Dunia Achala runtuh, hatinya benar-benar diporak-porandakan, tangannya membekap mulut. Tidak percaya kalimat paling ia kutuk berhasil Lintang keluarkan tanpa hambatan. Badannya lemas, terjerembab di sandaran sofa. Tangisnya turun, matanya nanar masih syok dengan apa yang barusan terjadi.
Lintang menunduk kembali, tidak berani menatap Achala ataupun mantan mertuanya. "Surat gugatan cerai dari pengadilan sudah aku kirim kemarin ke rumah, mungkin kamu belum cek kotak surat depan."
Lalu, untuk apa semua perlakuan manis Lintang beberapa jam sebelum ia menjatuhi talak pada Achala? Talak tiga? Lintang benar-benar tak menginginkan lagi wanita yang sudah menemaninya beberapa tahun belakangan.

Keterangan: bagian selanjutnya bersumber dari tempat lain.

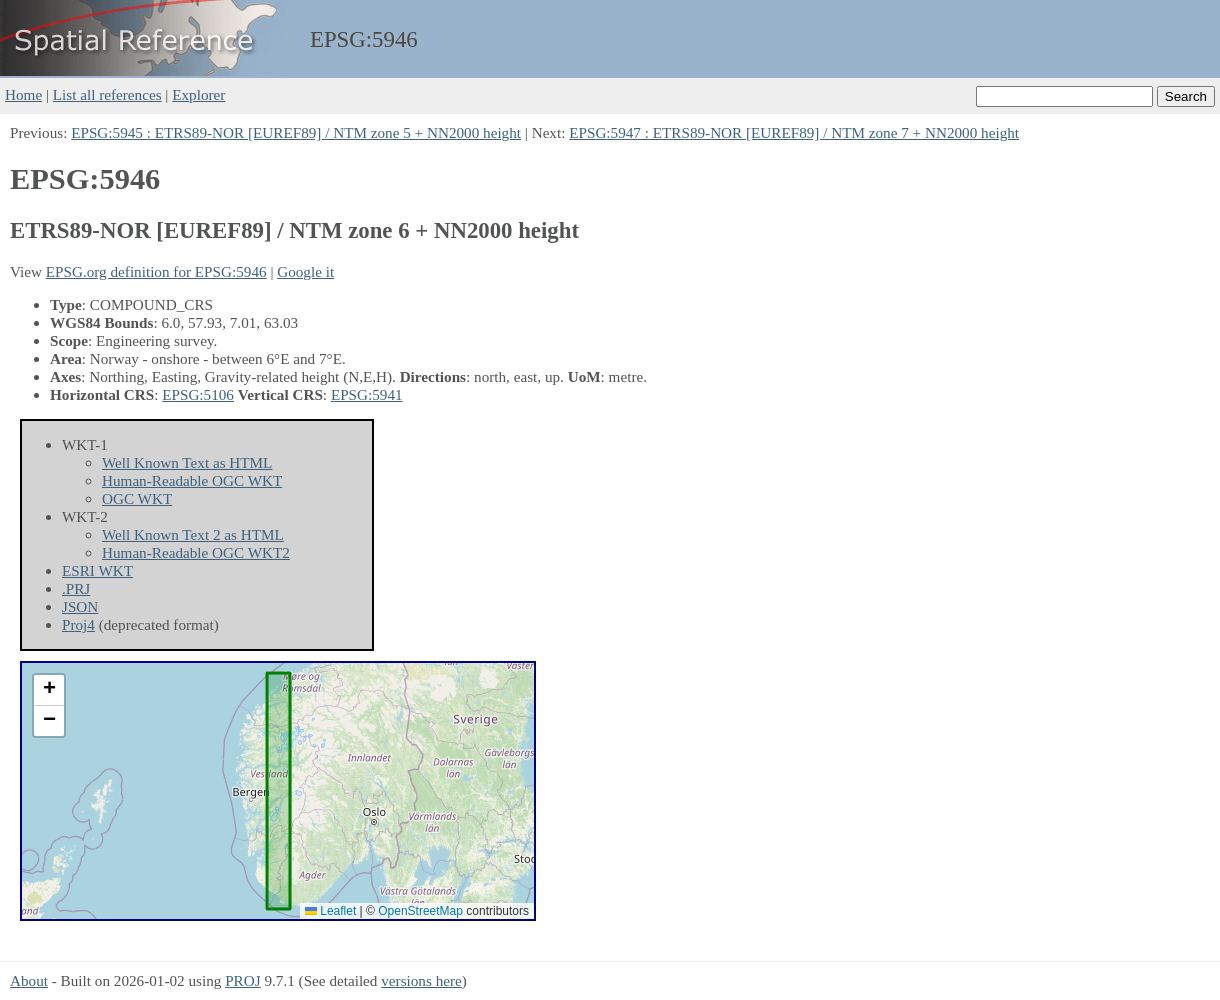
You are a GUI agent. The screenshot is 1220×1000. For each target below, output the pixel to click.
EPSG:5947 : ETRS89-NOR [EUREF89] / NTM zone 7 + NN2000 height (794, 132)
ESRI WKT (97, 570)
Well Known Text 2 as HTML (193, 534)
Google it (305, 271)
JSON (80, 606)
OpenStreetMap (420, 911)
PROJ (242, 980)
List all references (107, 94)
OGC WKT (137, 498)
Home (23, 94)
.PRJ (76, 588)
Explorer (198, 94)
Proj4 (78, 624)
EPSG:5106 (198, 394)
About (29, 980)
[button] (49, 690)
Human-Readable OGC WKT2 (196, 552)
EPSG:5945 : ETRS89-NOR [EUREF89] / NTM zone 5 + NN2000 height (296, 132)
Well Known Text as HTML (187, 462)
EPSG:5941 (367, 394)
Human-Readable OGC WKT (192, 480)
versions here (421, 980)
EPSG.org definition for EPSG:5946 (156, 271)
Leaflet (330, 911)
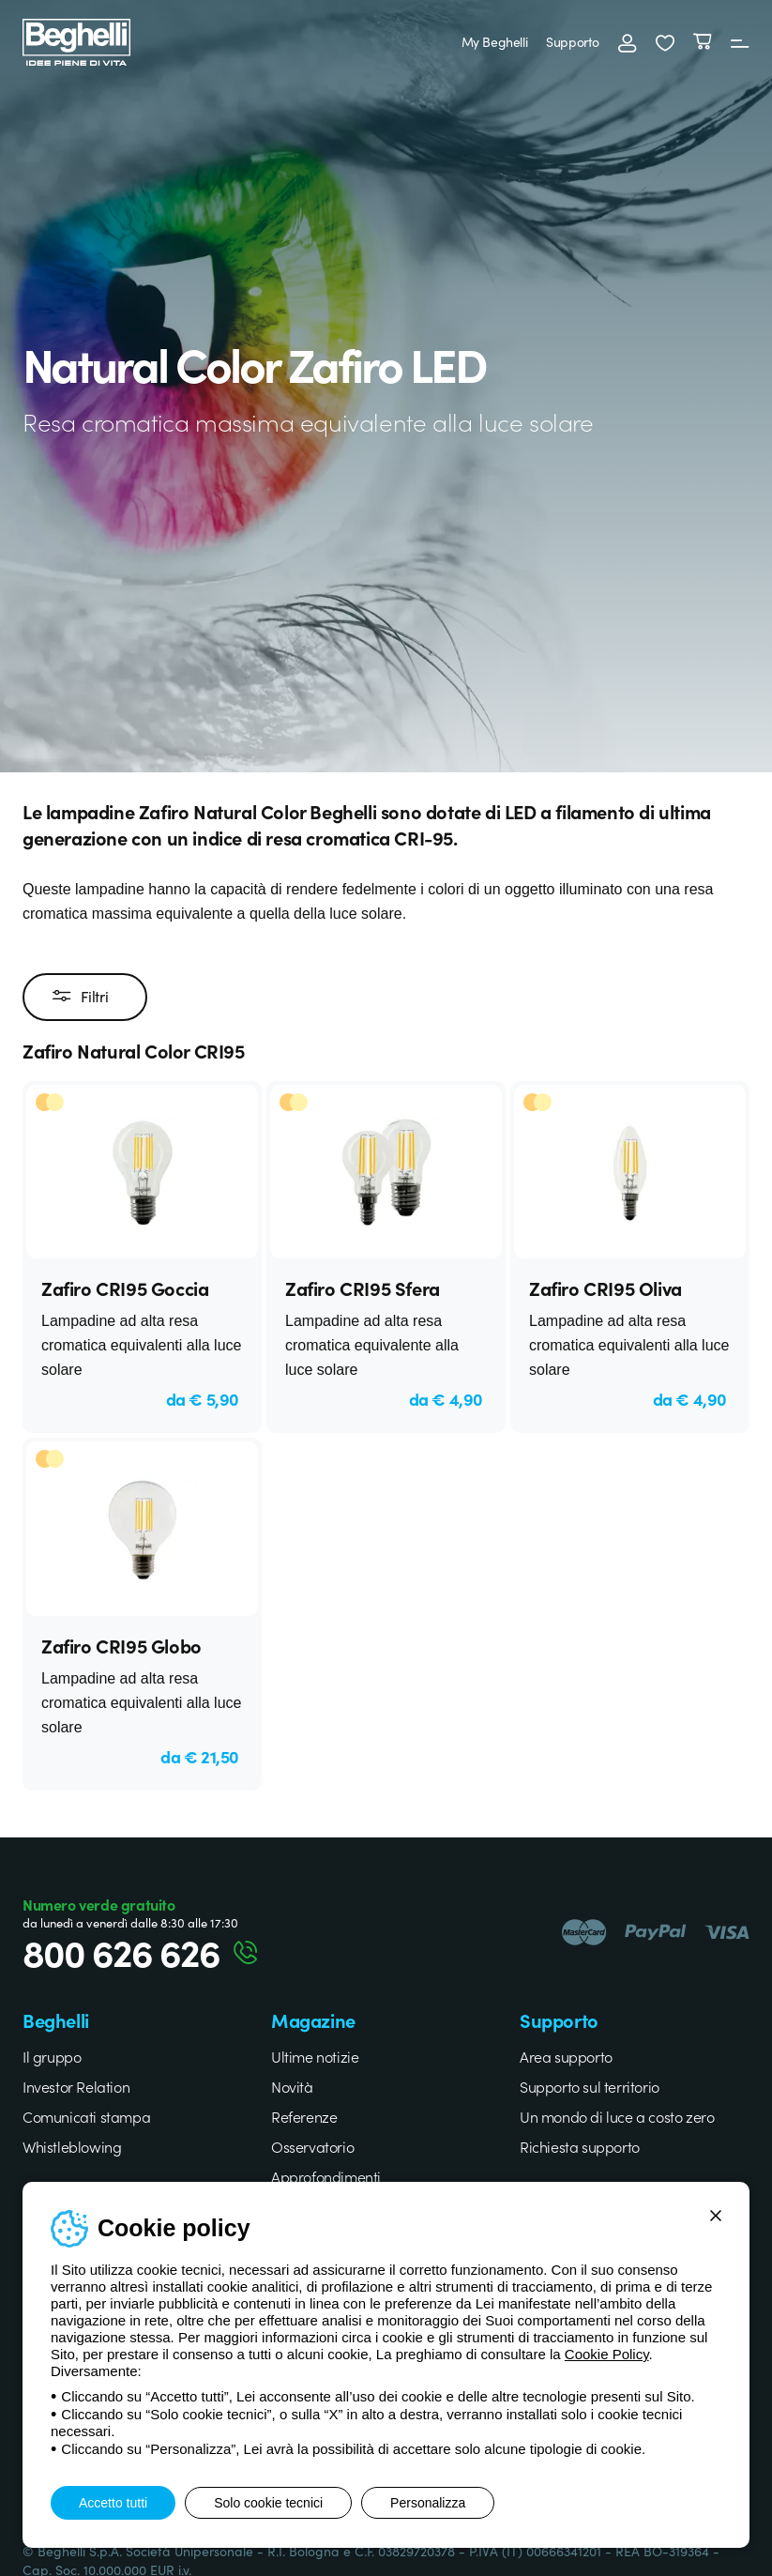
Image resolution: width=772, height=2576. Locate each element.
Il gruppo (52, 2056)
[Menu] (740, 42)
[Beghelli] (76, 41)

"Jadi, kita benar-benar bercerai? Dan tidak ada kesempatan aku untuk kembali?" tanya Achala melirih. Sorot matanya lurus tertuju pada manik kelam Lintang. Tangannya yang bergetar mengusap kasar air matanya.
"Sayang—"
"Berhenti memanggilku dengan kalimat laknat itu, Lintang! Aku bingung ada apa dengan kamu."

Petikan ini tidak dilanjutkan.